The Traveling Rooster

Since I know all of you are just DYING to know how my weekend with my MIL and SIL went (with your mouths slightly open and drooling, all that goodness), I thought I’d wait til Thursday night to post anything to leave you in anticipation.

Or, I just got into my TV shows and a package of Oreos. I’ll let you be the judge.

We had a great visit with them, as we always do because they are lovely and wonderful. I put a comfy memory-foam mattress topper on the guest bed and a candle and some magazines on the nightstand, so how much more homey can it get up in there? Apparently, it’s the best room in the house (or Mona likes them more than us), because she now loves to sleep at the foot of the guest bed.

I made dinner, which was good, except I left the asparagus in WAY too long and they shriveled up like little demon fingers. Everyone but me ate all their asparagus and said it was good, but I still don’t believe them. Let’s just call it like it is:  It was shriveled beyond repair. But the good news is, I got to use all my fancy pewter serving pieces that we got as wedding gifts.

On Saturday morning, Jim Ann had to leave, but we had Leslee for the whole weekend. It rained and rained and rained some more on Saturday, but we still got out and showed Leslee the bustling town of Corsicana, then went to H-E-B to get her some store-brand gummy worms. She also bought me some Reese’s Pieces. We went back home for naptime, then went to eat margherita pizza in Waxahachie and came home to watch “Everything Must Go” with Will Ferrell. I fell asleep before it was over and Logan had to tell me how it ended. Exciting, right?

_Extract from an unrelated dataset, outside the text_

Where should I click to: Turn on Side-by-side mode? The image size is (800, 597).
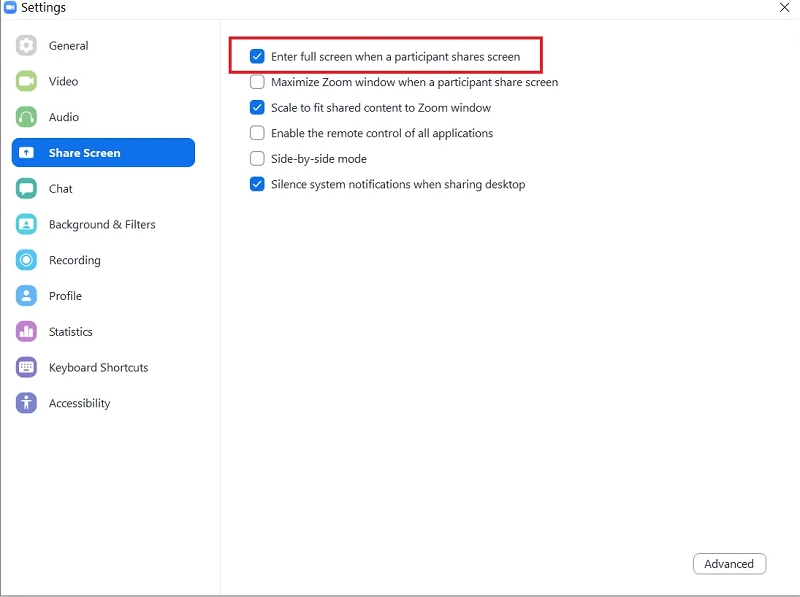pyautogui.click(x=258, y=159)
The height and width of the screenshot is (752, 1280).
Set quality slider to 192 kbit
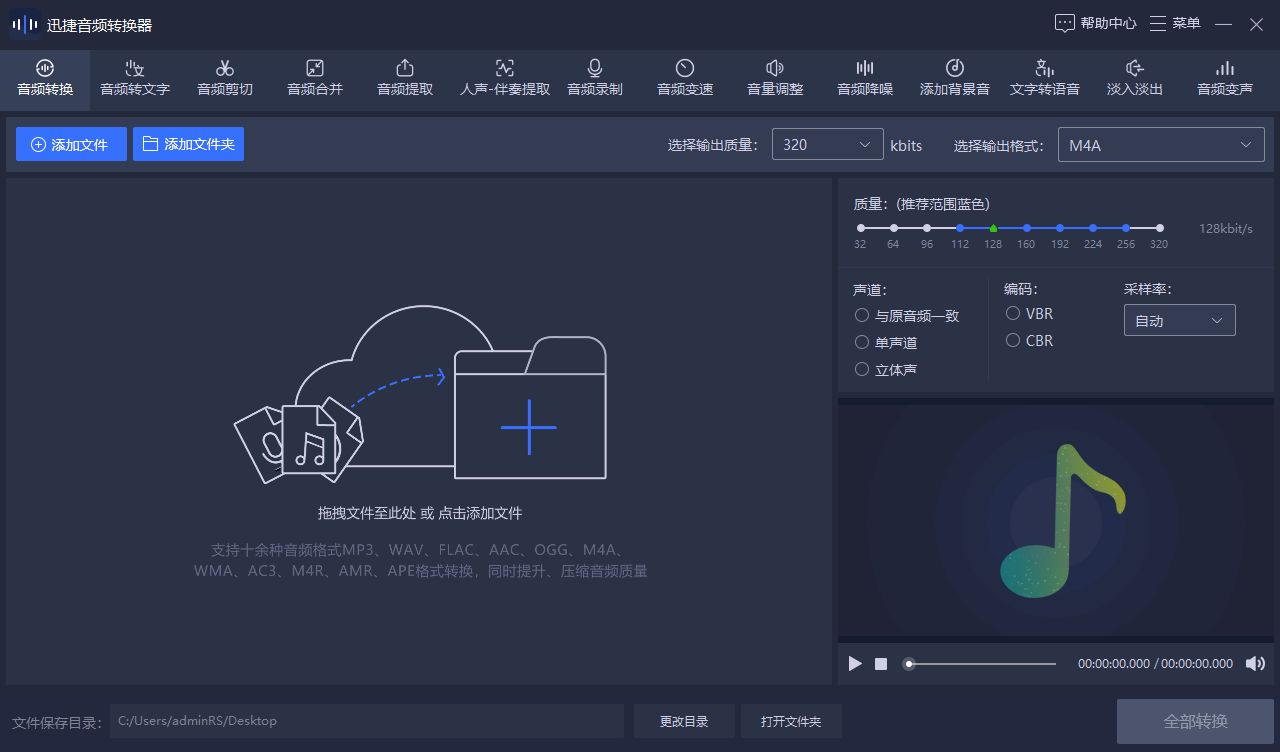pyautogui.click(x=1059, y=228)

On Sunday, we went shopping in Dallas at REI and Northpark (the fancy schmancy mall with stores like Barney’s, Tiffany’s and Gucci). It’s fun to go because they have stores like J. Crew and H&M and Anthropologie, but I always feel a bit out of place. For instance, when I went into American Apparel, some guy who works there said he liked my sweater…but he said it a little condescendingly. Then, I got the look-over by some hipster-looking 80’s-clothes-wearing blonde girl with a sour face, like I wasn’t supposed to be in there unless I did more things ironically. I know I’m no fashionista, but I’m pretty sure my clothes are normal-looking most of the time. Nothing to give the look-over about.

Also, Northpark reminds you of the kinds of things people buy who have too much money in proportion to their brains. Like gigantic fur vests. I do not see the purpose of this unless you are in the wild and are wearing the fur of an animal you skinned yourself to keep warm to survive. That’s the only reason you should be wearing a gigantic fur vest. I get it, it’s a fashion thing. But the size of this thing was unbelievable.

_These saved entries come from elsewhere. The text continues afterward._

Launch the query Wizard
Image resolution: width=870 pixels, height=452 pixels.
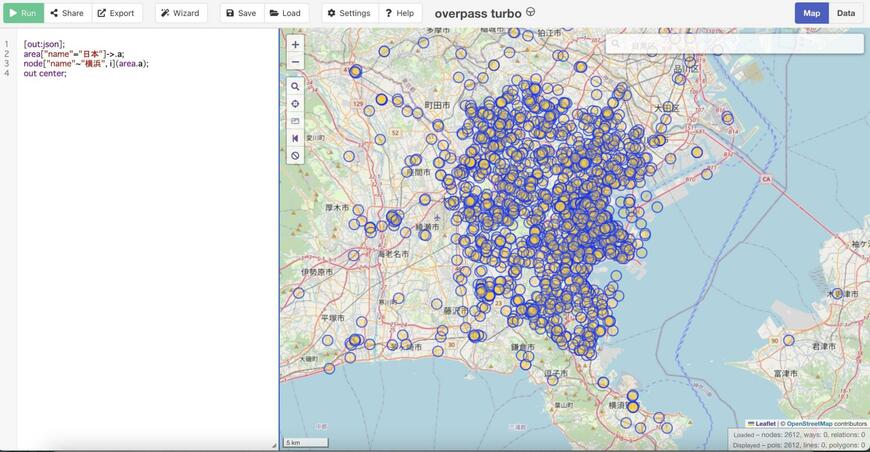[x=181, y=13]
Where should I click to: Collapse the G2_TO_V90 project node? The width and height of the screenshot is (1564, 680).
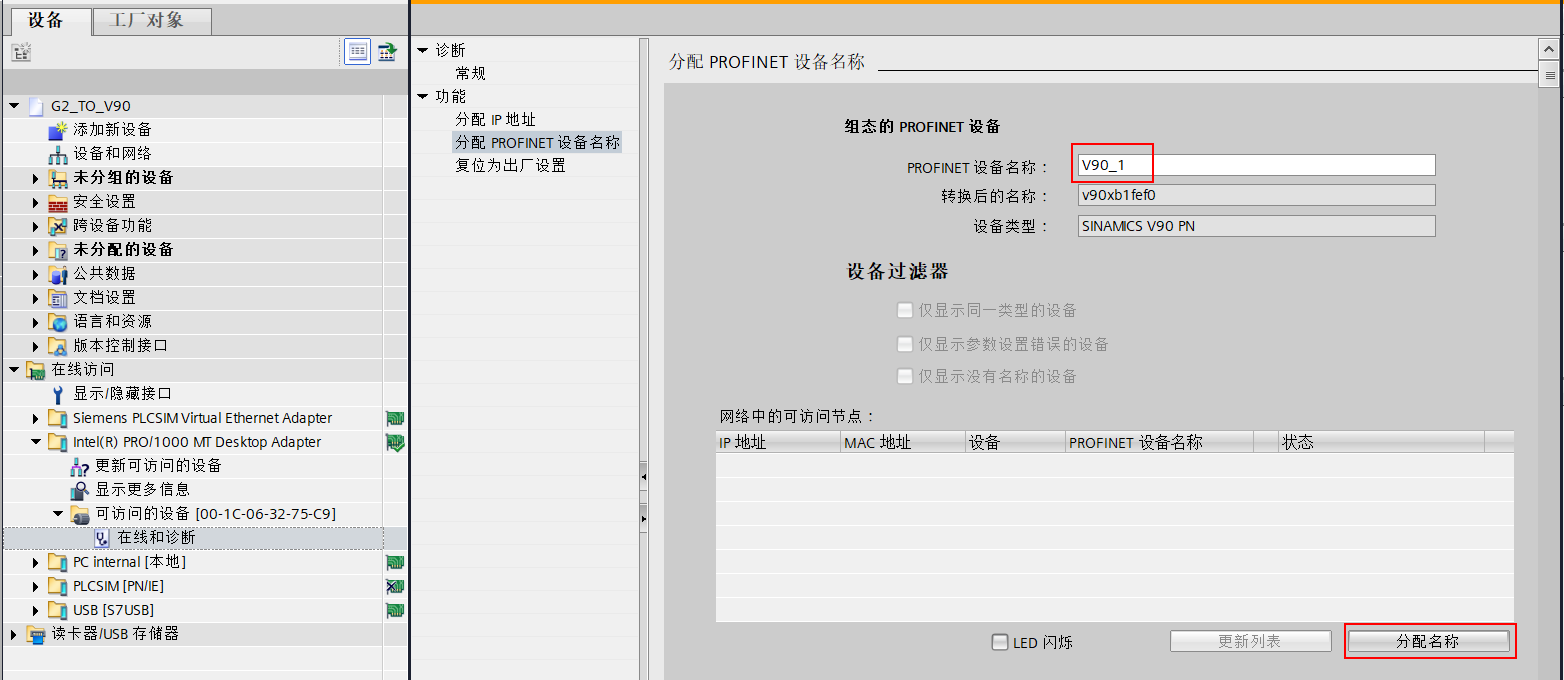[13, 106]
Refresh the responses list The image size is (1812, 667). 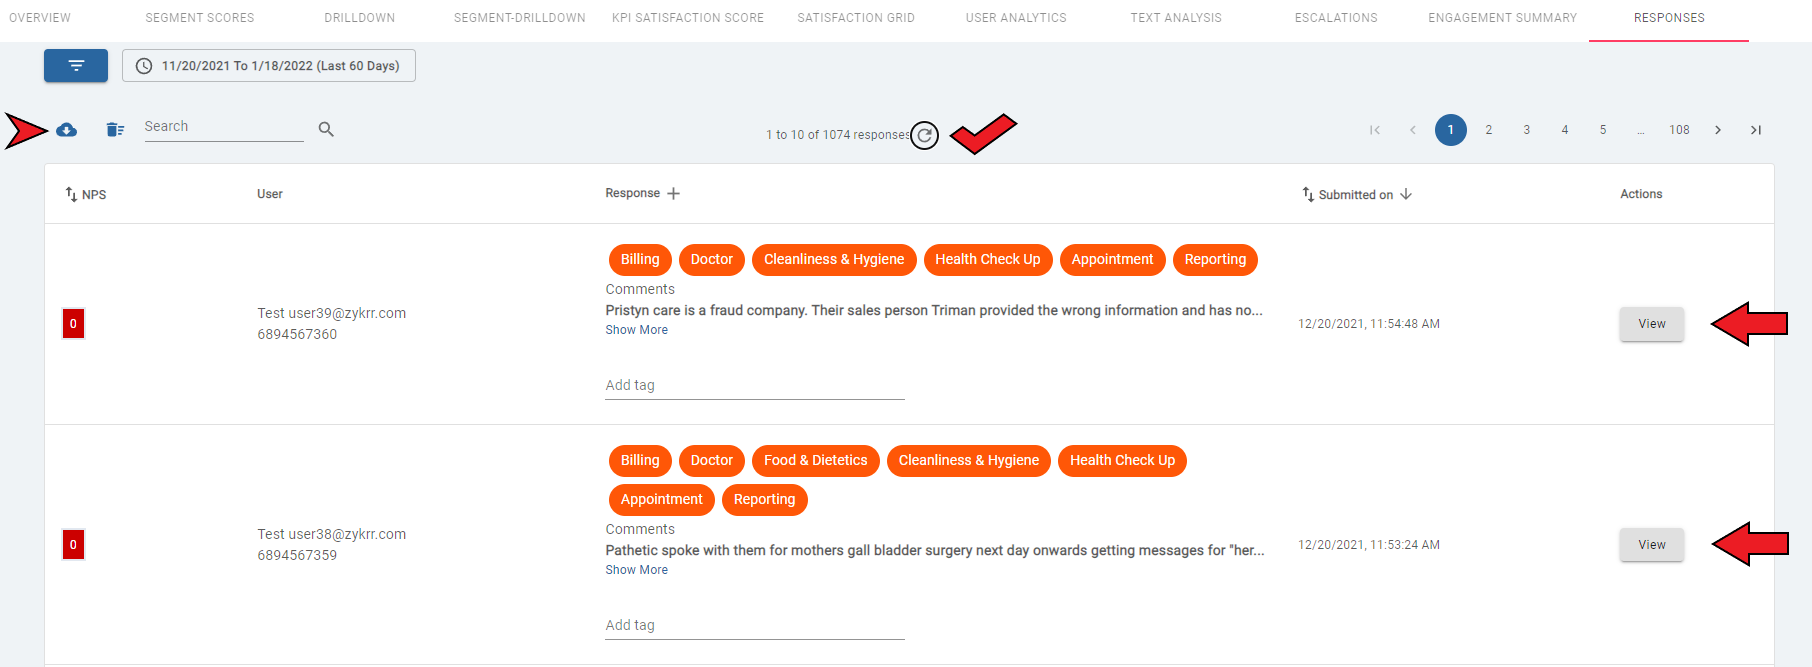[x=925, y=135]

Anyway, we had a lovely time with Leslee before we dropped her off at the airport, but she did leave one thing behind.

As I was winding down that evening back at home, I got a text from her that said, “I think there might be a rooster in your guest bedroom window. You should check it out.” I was puzzled. In our little farming community, a lot of people have chickens, so I thought a neighboring rooster may have woken her up early with its cock-a-doodle-do. Silly me, focusing on being a good hostess while my sister-in-law was being evilly conniving.

When I went to check behind the curtains in the guest bedroom, I found this monstrosity:

The infamous rooster cutting board. There’s a story behind this.

Leslee received the rooster cutting board as a wedding gift in 2010. I like to annoy her in whatever way that I can, so I made fun of it because it was shaped like a chicken, and it became somewhat of an inside joke. Whenever we went shopping, I would pick up hideous kitchen items that had chickens on them and say, “Leslee, you need this in your kitchen. It goes with your rooster cutting board!” The last time we visited them in Amarillo, I secretly hid the rooster in her bed, under the covers, and then left like nothing had happened. I thought it was HILARIOUS and laughed all the way home, picturing her pulling back her covers and recoiling in horror at the unseemly sight of the rooster.

Now, she paid me back. She left the rooster cutting board in MY HOUSE with a message that says, “Happy first home as an old married couple!!” Touche, Leslee. Touche. I will get you back when you least expect it. Be warned!

Because I am a wonderful sister-in-law, here is a link to Leslee’s blog, Heavy Love.. She was an English major and is an awesome person, so of course her blog is awesome too.

But the rooster cutting board? That is not awesome.

(Although I love the idea of a traveling rooster cutting board. Don’t tell Leslee though).